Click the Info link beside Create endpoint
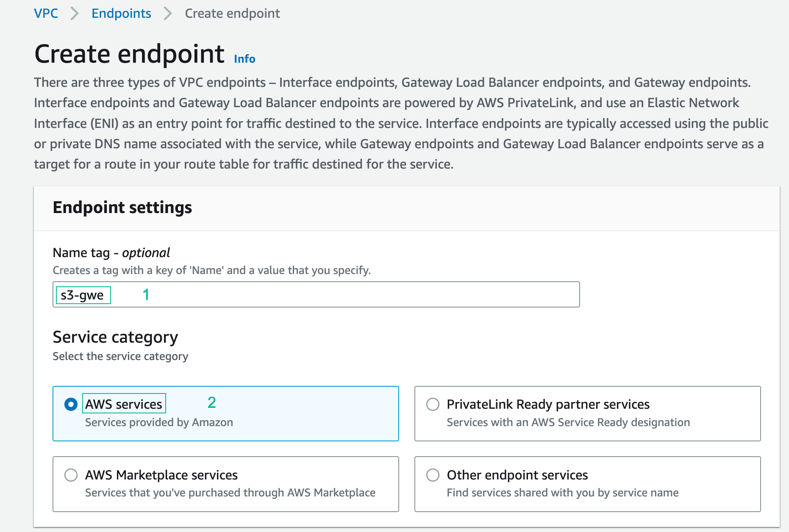 tap(244, 59)
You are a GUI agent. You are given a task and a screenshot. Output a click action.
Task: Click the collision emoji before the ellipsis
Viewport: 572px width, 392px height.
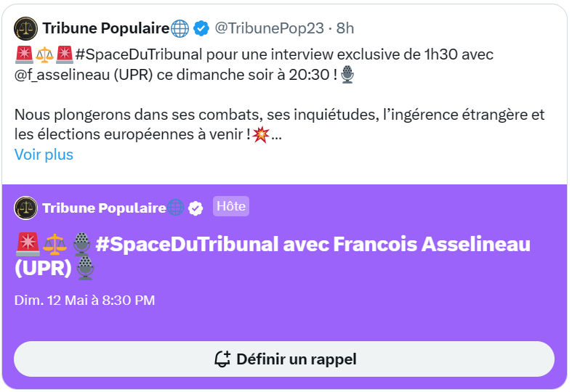[261, 135]
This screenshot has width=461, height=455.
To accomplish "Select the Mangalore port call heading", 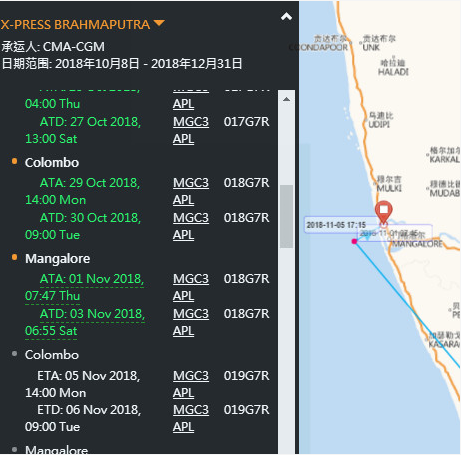I will 58,259.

++++

**TASK DETAILS**: Restate only the lines running from the start of the material above through the line containing "This screenshot has width=461, height=455.", ends included. No pictures.

**EXERCISE RESPONSE**:
Click the Info link beside Create endpoint
 tap(244, 59)
You are a GUI agent. You are given a task and a screenshot. Output a click action.
Task: Click the collision emoji before the ellipsis
Viewport: 572px width, 392px height.
[261, 135]
This screenshot has width=461, height=455.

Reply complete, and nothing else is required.